3 Properties of Viral Headlines
You’re keeping your blog filled with content. You’re sharing it across multiple social media channels. When you check your analytics, however, it’s like looking at binary code (that’s all 1’s and 0’s in case you missed it). At this point you’re asking friends and family to like and share as much as possible to drum up interest. Why isn’t anyone reading your stuff? Maybe because your headlines stink.
According to Copyblogger, only 8 out of 10 people who see your headline actually read it, and only 2 of the ten will actually read past the headline. That’s depressing, but it’s also a roadmap for success. The more you know about what works and what doesn’t, the better you can adapt to overcome. If you can get your readership over 20% of the eyeballs your posts are reaching, you have accomplished something. Here are three ways that you can improve your headlines to get them shared.
SHINE Them Up
KISSmetrics took the time to compile opinions and data about what makes a good headline a few years ago, and the results still apply. Good headlines SHINE. That is, they have Specificity, they’re Helpful, they have a sense of Immediacy, they’re Newsworthy, and they’re Entertaining. Every time you write a headline you should make sure that it meets each one of these requirements in some way.
Follow the Formula
Blogger and digital enthusiast Lenka Istvanova determined her own formula for what makes a headline go viral. While it can still meet all of the SHINE requirements, it concentrates more on the type of words you should choose and in what order they should fall. If this is all you use your headlines might become boring soon, but it’s definitely a formula you can pull out when you get stuck.

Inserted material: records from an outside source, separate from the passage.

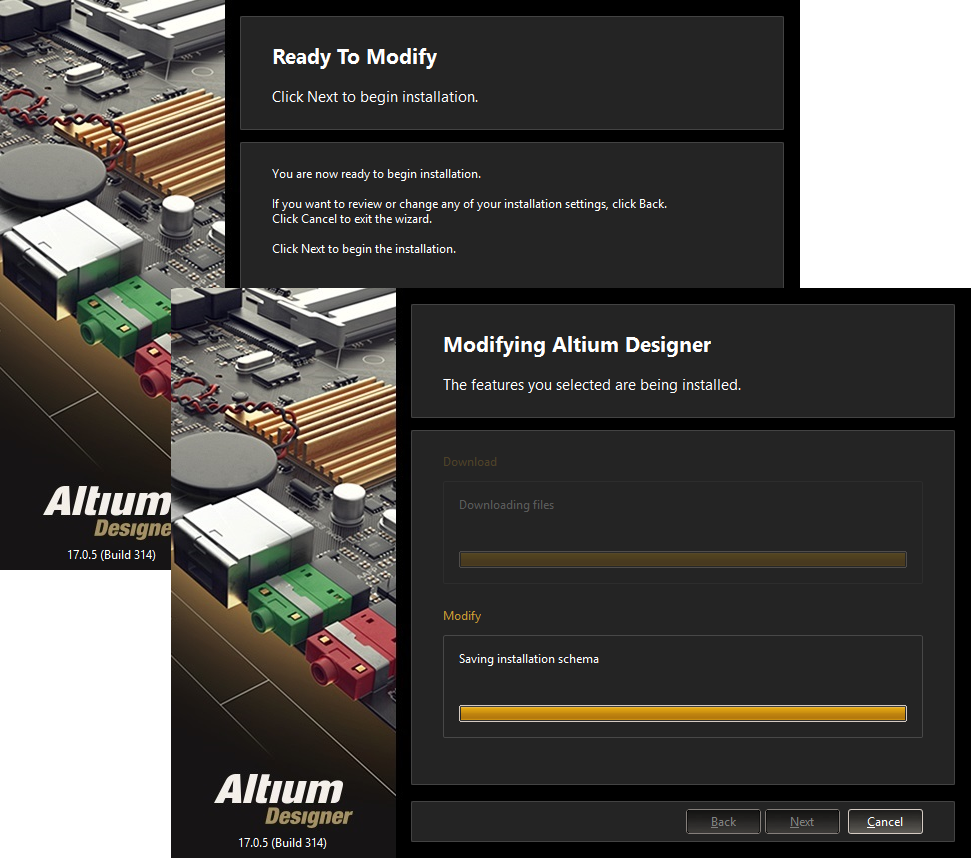The height and width of the screenshot is (858, 971).
Task: Select the 'Modifying Altium Designer' heading
Action: (x=576, y=345)
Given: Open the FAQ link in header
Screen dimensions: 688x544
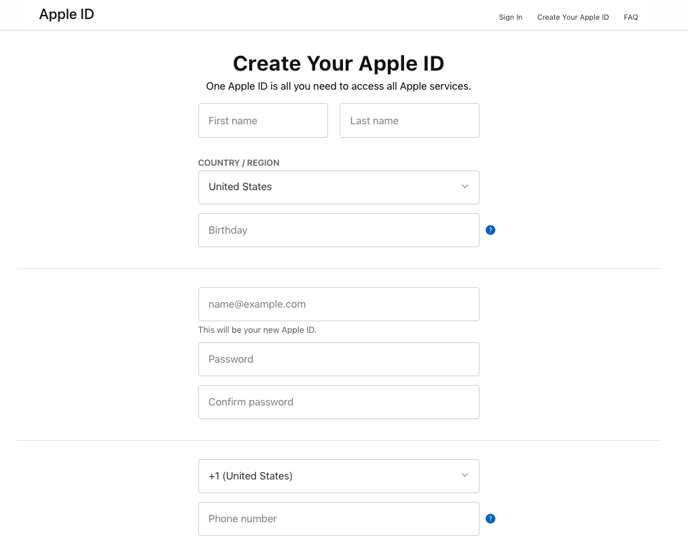Looking at the screenshot, I should point(631,17).
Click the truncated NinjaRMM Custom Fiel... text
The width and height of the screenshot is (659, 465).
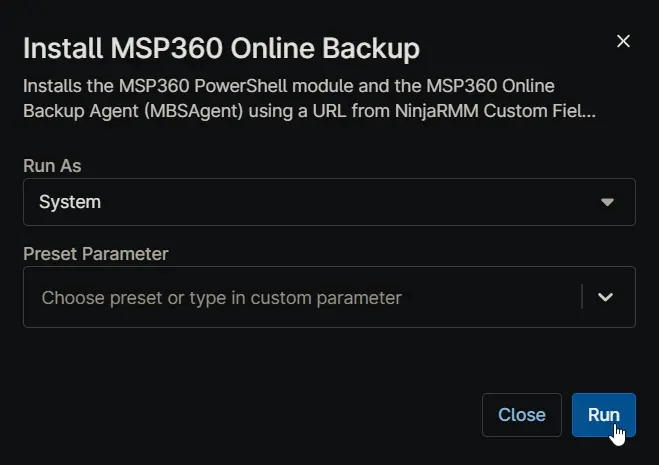(495, 111)
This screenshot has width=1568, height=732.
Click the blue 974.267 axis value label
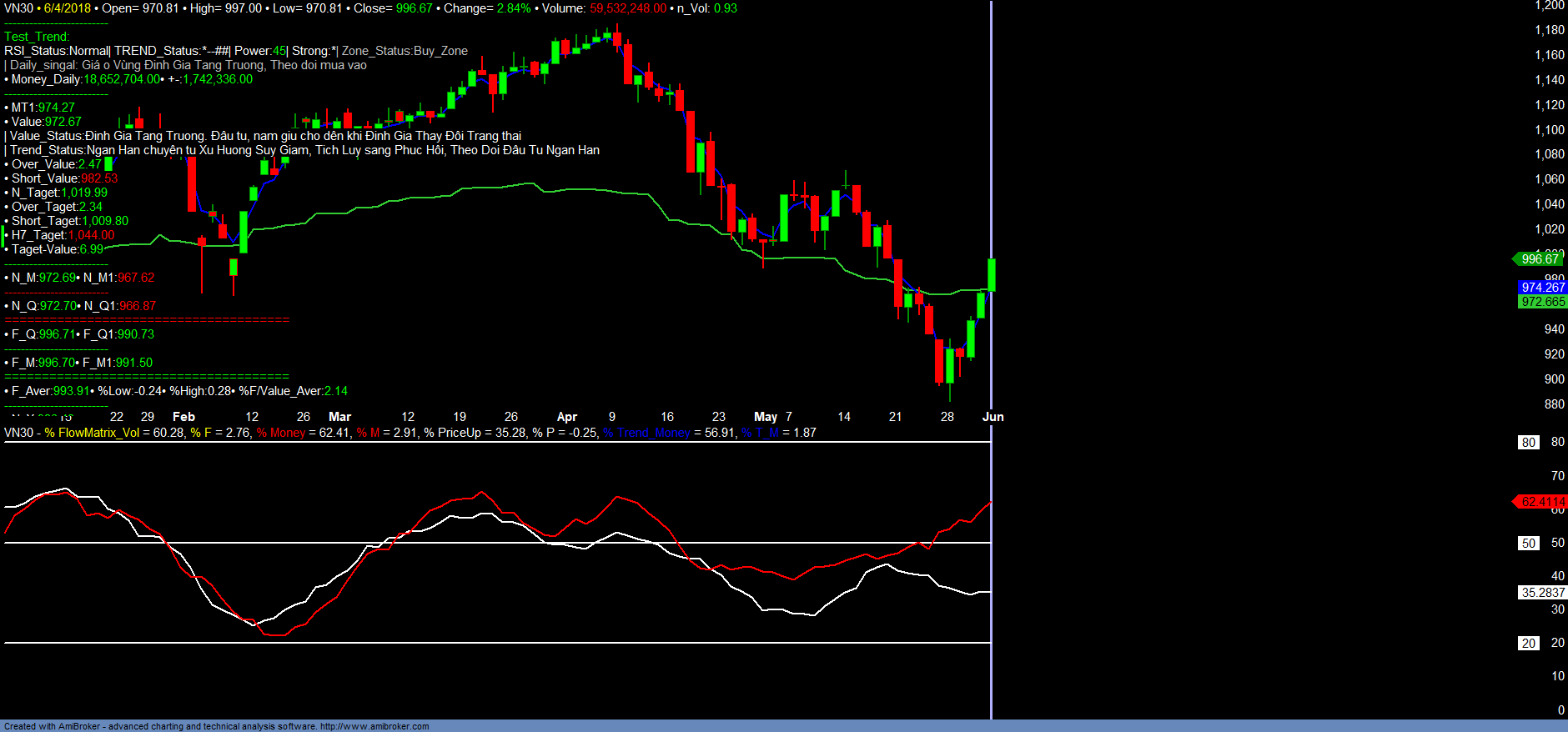tap(1542, 288)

The formula is Number + Adjective + Keyword + Rationale + Promise. Examples include 10 Bitchin’ Tips for Writing Irresistible Headlines and 7 Things That Will Improve Your Life Today.
Watch Your Words
Keep your headlines to six words or less as often as possible. The same KISSmetrics report also showed that most people scan over headlines as much as they do any other text online. The result is that they generally only register the first three and the last three words in a headline. If you keep most of your headlines under six words, you’re automatically increasing the chances of the headline being read. Which increases the chances of the rest being read, interest being generated, and conversions to sales
being made. It all starts with the headline.
Keep in Mind
Formulas and statistics are great starting points for increasing your social influence, but they aren’t the end-all-be-all. Your specific customer base has their own quirks, and the best results will come from analyzing those who already read your content or purchase your products and services. It’s often a good idea to hire a social media manager who can provide you with social analysis customized to your specific business for the best results.